* INSTRUCTIONS FOR THE TASK
Copy out every one of these rows with "tree node" swapped for "folder" and nothing else altered. Don't include the pictures in your answer.

Word and item position rows
⟨

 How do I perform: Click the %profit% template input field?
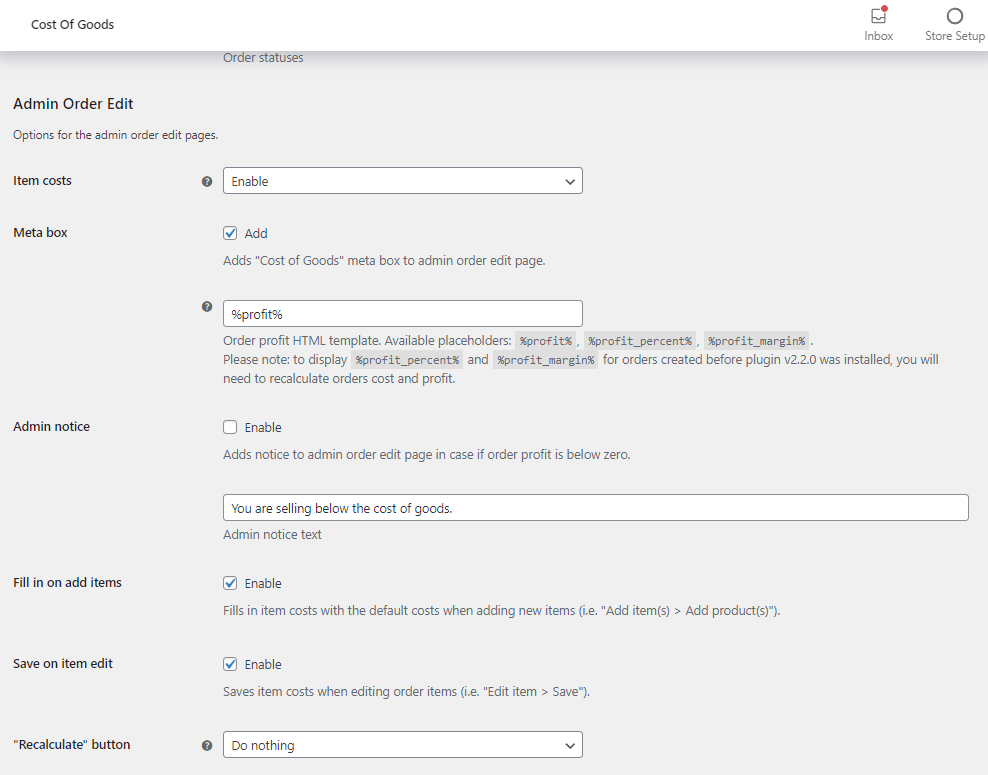pyautogui.click(x=403, y=314)
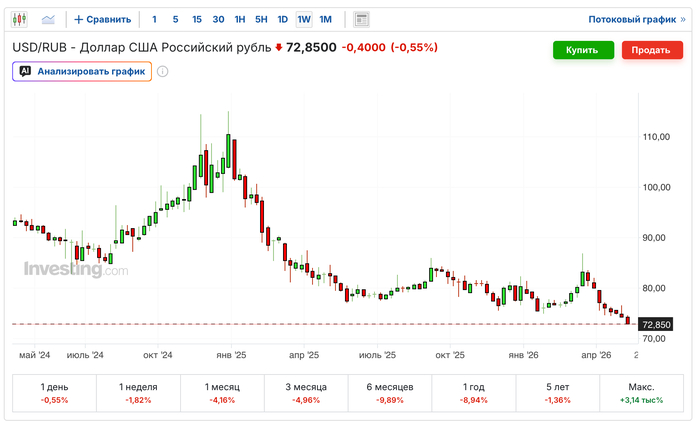Click the red Продать button
The height and width of the screenshot is (428, 700).
(652, 50)
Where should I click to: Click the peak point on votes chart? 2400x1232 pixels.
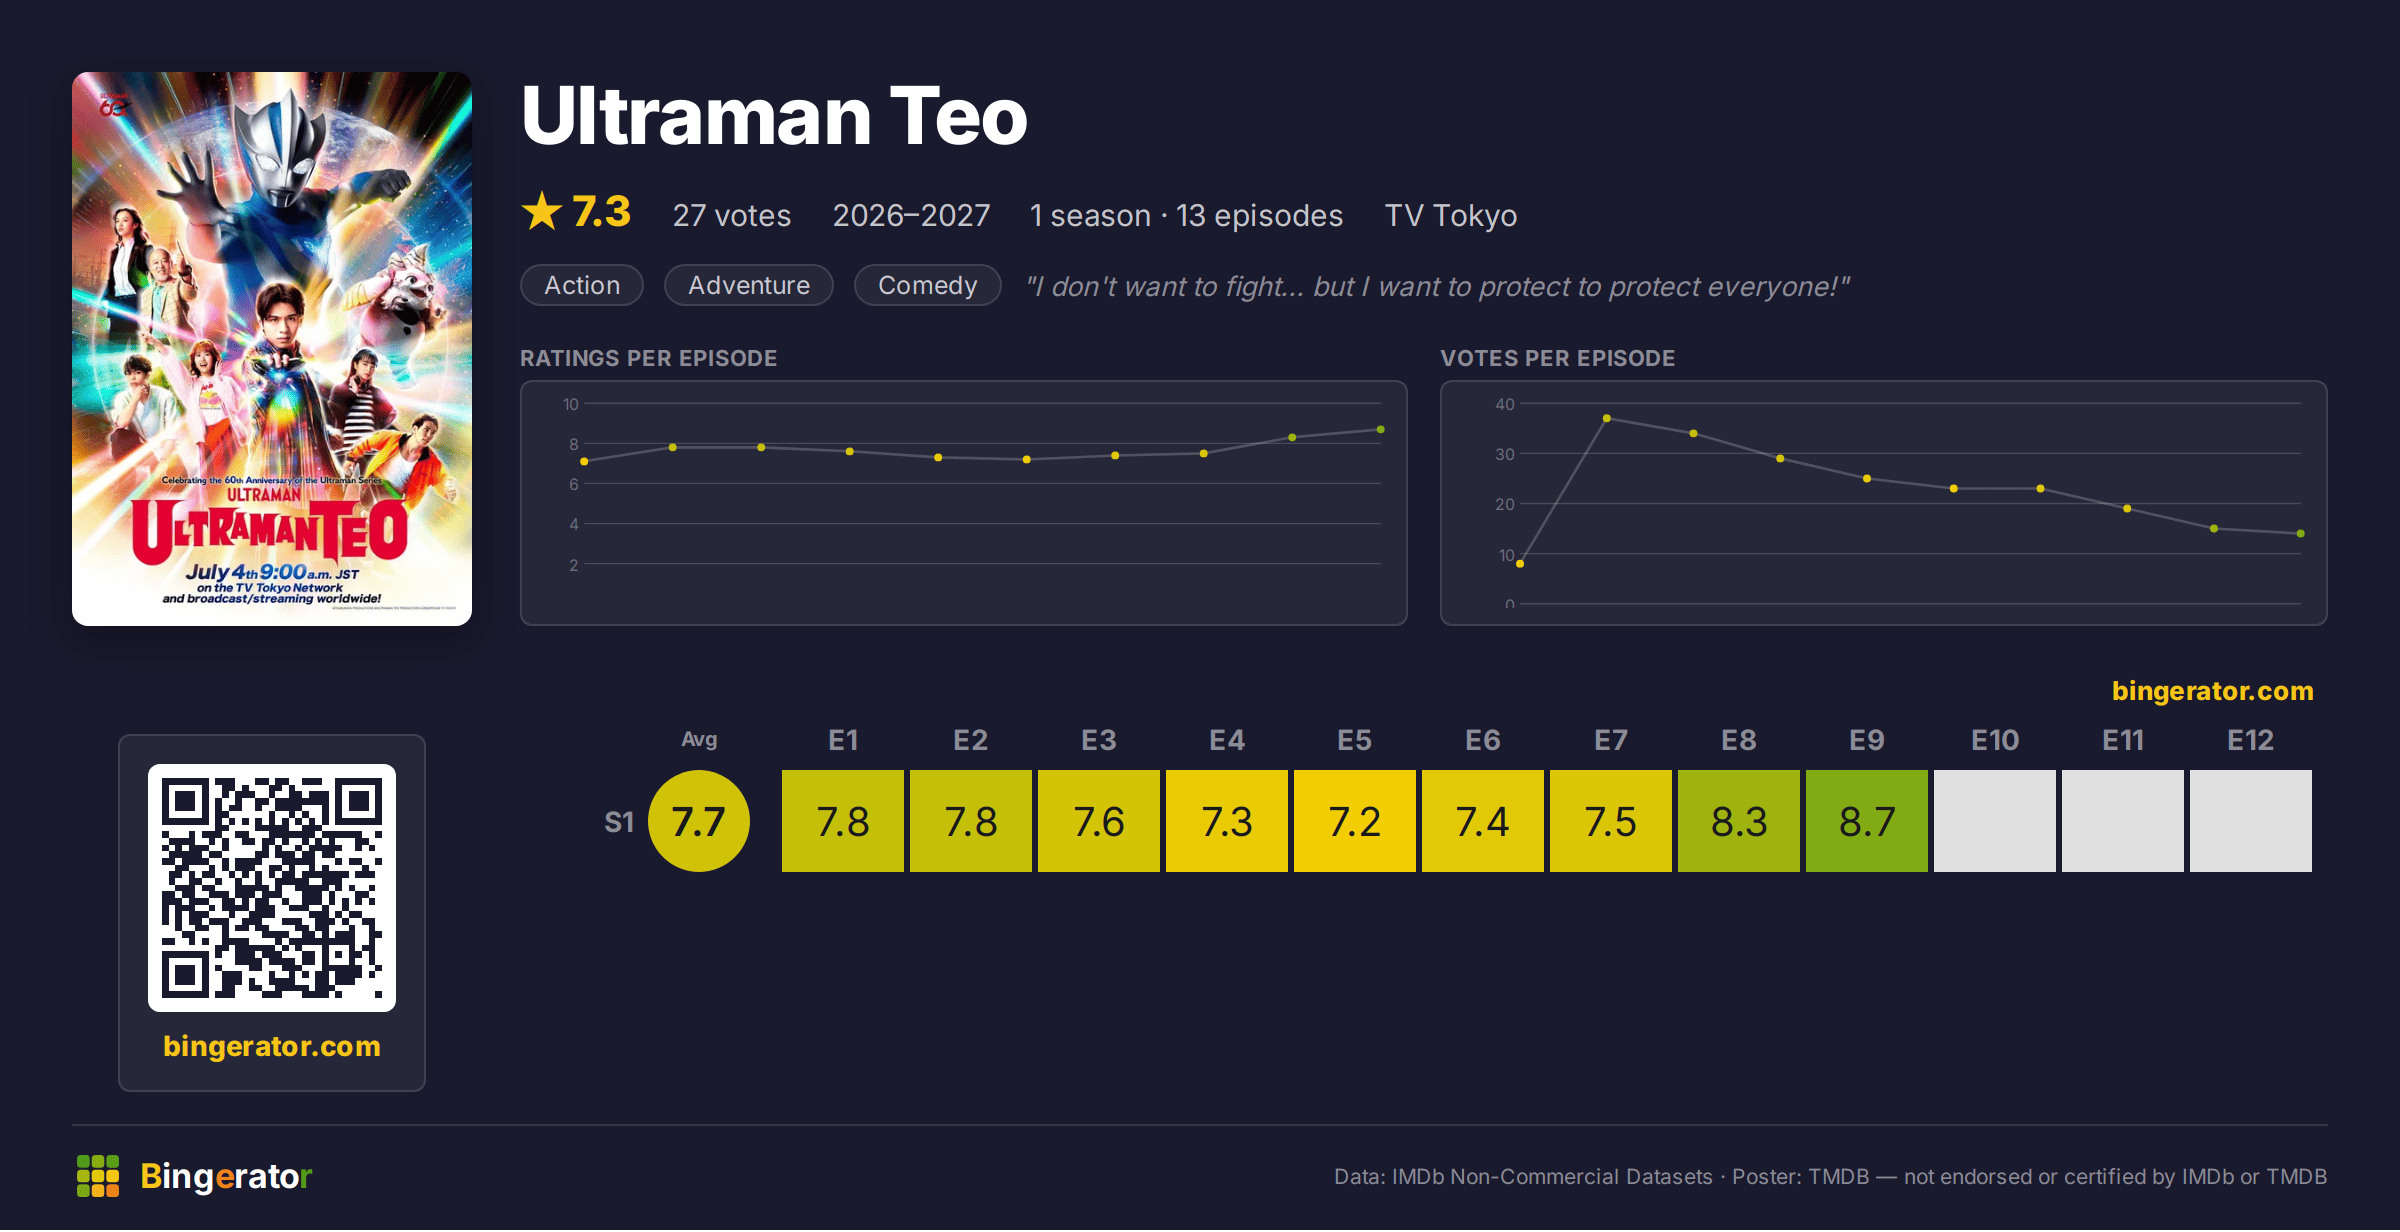[1607, 418]
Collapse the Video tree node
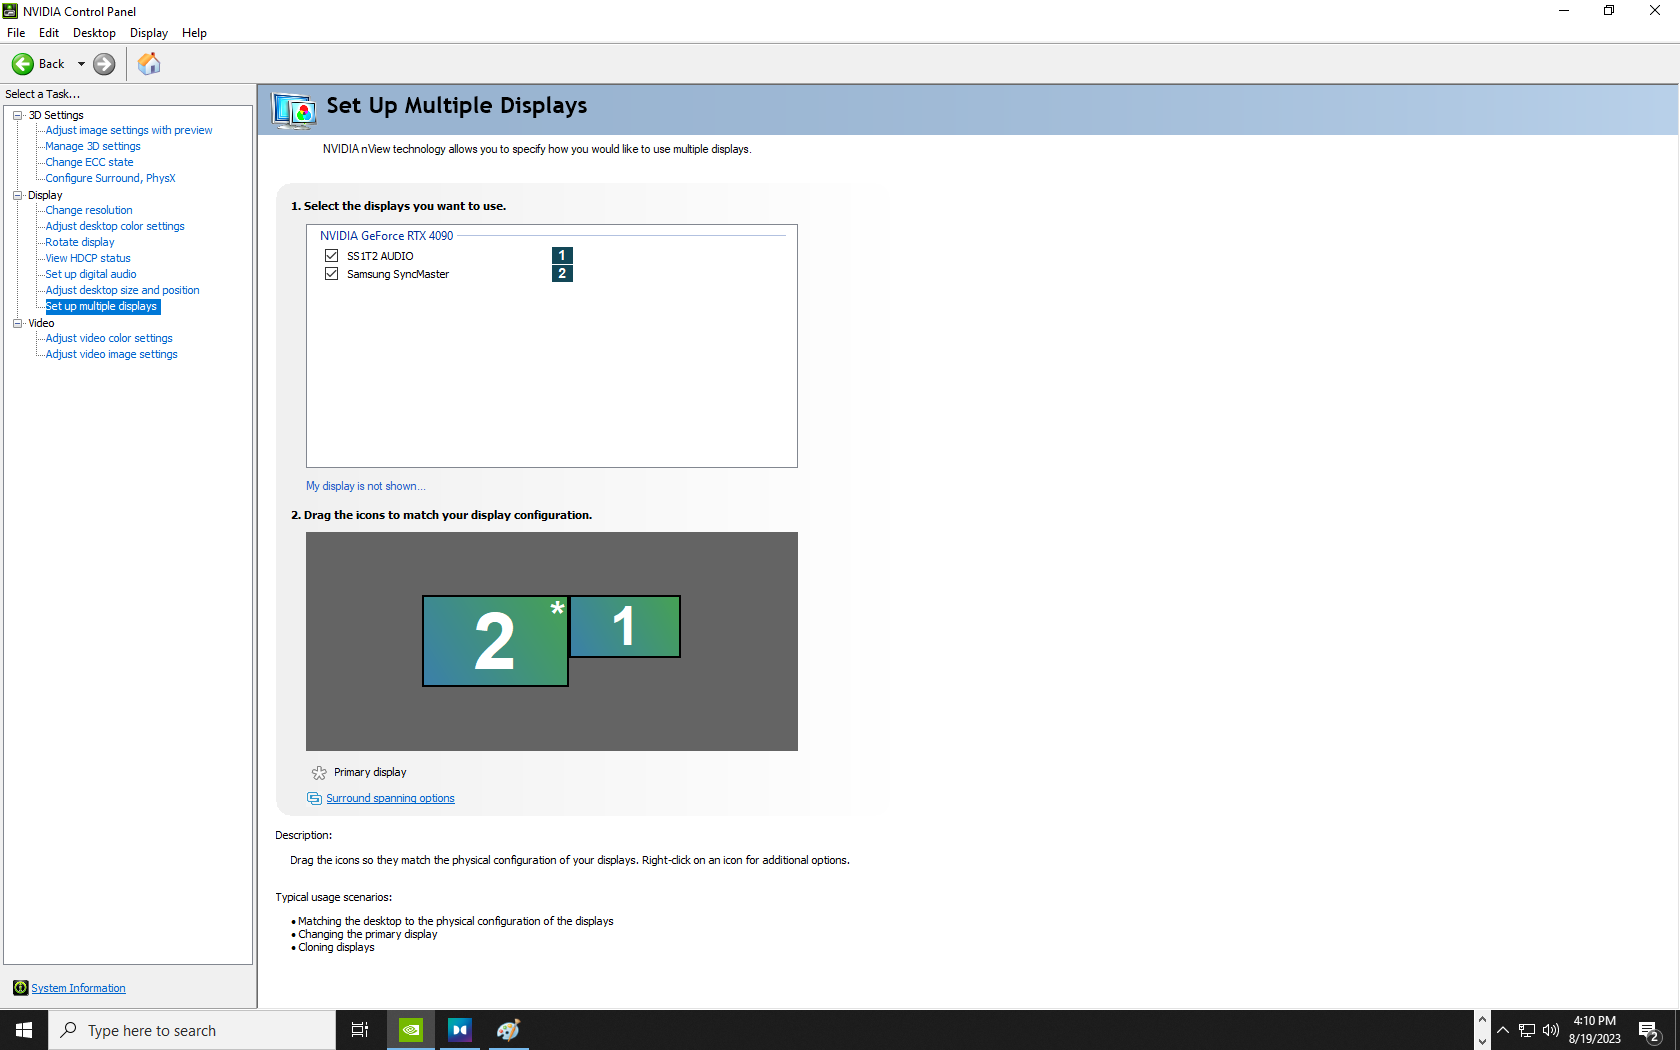1680x1050 pixels. (x=18, y=323)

⟩

* OUTPUT
 How do I perform: Click the %profit% template input field?
pyautogui.click(x=403, y=314)
Click the red Продать button
The height and width of the screenshot is (428, 700).
(652, 50)
Where should I click to: Click the peak point on votes chart? 2400x1232 pixels.
[1607, 418]
Collapse the Video folder
1680x1050 pixels. (x=18, y=323)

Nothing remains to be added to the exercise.